After being rebranded, these accounts took off. They posted several times a day, with a strong emphasis on geopolitical news that was frightening or overblown. The goal was straightforward, i.e., to elicit emotional responses and maintain user interest long enough for the subsequent stage.
Network Amplification: How Virality Was Engineered?
ZachXBT emphasised that these accounts moved as a unit rather than functioning independently. Reposting and interacting with each other's posts regularly caused a group of associated profiles to artificially inflate engagement.
Posts received the initial boost from this internal boosting that allowed them to gain more prominence. The actual acceleration started after that. Unknowingly feeding into the system, larger, unrelated accounts began commenting on and quote-tweeting these posts.
1/ I uncovered a coordinated network of 10+ accounts manufacturing viral panic about war and politics to drive traffic to crypto scams.
— ZachXBT (@zachxbt) March 23, 2026
Strategy:
>Purchase accounts with followers
>Doompost multiple times per day
>Repost content from alt accounts
>Promote fake giveaway or scam… pic.twitter.com/uMjCSQUzwp
The Scam Phase: $ORAMAMA & the Exit Pattern
The network moved toward monetisation after gaining traction. ZachXBT discovered a concerted effort centred around the cryptocurrency token $ORAMAMA.

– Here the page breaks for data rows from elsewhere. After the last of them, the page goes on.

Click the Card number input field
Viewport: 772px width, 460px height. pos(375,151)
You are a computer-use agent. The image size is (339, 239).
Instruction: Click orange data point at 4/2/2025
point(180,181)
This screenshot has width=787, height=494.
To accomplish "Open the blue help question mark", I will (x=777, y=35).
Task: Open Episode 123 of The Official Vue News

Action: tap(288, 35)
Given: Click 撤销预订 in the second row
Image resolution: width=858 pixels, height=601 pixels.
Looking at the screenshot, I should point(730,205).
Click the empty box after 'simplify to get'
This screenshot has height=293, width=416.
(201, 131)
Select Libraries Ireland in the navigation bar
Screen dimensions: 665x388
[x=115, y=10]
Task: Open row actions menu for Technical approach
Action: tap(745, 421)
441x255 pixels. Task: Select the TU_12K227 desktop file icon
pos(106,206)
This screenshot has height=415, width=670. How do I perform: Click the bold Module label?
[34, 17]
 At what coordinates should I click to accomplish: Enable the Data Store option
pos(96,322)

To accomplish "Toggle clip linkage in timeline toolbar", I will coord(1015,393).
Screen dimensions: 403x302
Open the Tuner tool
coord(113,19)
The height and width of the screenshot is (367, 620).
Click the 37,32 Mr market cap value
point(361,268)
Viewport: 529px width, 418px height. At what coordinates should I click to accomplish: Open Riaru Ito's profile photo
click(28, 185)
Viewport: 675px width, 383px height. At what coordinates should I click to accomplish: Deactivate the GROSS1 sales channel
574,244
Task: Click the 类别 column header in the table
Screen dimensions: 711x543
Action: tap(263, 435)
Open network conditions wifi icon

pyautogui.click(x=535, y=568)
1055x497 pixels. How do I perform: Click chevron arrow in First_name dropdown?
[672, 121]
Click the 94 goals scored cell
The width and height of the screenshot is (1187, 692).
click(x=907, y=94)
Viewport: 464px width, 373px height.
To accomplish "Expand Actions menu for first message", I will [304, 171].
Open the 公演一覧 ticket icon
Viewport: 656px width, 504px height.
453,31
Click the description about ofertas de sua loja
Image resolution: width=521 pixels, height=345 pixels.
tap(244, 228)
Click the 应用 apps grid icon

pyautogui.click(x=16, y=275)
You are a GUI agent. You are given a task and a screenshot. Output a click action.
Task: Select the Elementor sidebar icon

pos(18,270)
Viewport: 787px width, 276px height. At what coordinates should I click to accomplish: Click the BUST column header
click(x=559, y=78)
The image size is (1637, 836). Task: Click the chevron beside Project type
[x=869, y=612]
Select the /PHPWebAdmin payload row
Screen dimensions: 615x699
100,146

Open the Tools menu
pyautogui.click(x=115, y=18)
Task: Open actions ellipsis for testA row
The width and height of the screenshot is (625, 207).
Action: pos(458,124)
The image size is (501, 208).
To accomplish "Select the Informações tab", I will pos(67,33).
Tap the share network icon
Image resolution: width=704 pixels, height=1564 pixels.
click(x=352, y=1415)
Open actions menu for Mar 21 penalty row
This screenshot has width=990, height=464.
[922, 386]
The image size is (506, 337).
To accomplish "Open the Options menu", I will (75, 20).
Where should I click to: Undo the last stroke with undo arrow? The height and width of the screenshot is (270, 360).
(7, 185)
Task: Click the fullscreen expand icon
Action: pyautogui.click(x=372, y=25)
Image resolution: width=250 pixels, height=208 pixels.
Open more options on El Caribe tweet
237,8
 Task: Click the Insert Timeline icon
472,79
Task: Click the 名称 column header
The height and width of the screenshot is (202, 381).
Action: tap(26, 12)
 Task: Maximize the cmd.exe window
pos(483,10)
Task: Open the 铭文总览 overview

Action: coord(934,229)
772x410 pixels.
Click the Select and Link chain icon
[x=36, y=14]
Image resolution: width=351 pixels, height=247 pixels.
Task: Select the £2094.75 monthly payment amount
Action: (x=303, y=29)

The token was concurrently promoted by at least ten network accounts on February 22, 2026. This was a concentrated wave intended to generate urgency and draw in customers, not a casual mention.
6/ Ten X accounts in the cluster all promoted the pump and dump crypto scam $ORAMAMA on February 22, 2026 before never posting about it again.
— ZachXBT (@zachxbt) March 23, 2026
Onchain evidence suggests the scheme profited six figures.
I suspect they are farming engagement once again for another upcoming scam. pic.twitter.com/yTmDtIDvEd
A pump-and-dump tactic is directly aligned with the accounts' total abandonment of the coin. According to on-chain data associated with the activity, the business made six-figure earnings before its closure.
Exposure, Blocking, & Mass Suspension
Nearly at the same time, all 11 of the accounts that were first identified blocked him. ZachXBT looked further and found five more accounts with the same structure:
- Jihooncrypto - 3846842218
- raqeem_saudi - 1238542124129320960
- mrcryptowhalecn - 2707360046
- seongwooiq300 - 1780190681756999680
- iq300min - 2868821473
X intervened and suspended all 16 accounts shortly after this increased exposure. The suspensions supported ZachXBT's conclusions and verified the scope of the activity.
It also demonstrated how quickly these networks can vanish after being discovered, just to perhaps reappear under different names.
ZachXBT's view that the operators were already getting ready for another round is one of the thread's more troubling details. It's not a one-time fraud because of how structured the process is i.e., to purchase accounts, rebrand, create virality, promote a cryptocurrency, and then go. The model can be reused.
A single coordinated entity administering the entire network is implied by the fact that all accounts blocked him simultaneously, promoted the same coin on the same day, and disappeared from it equally rapidly.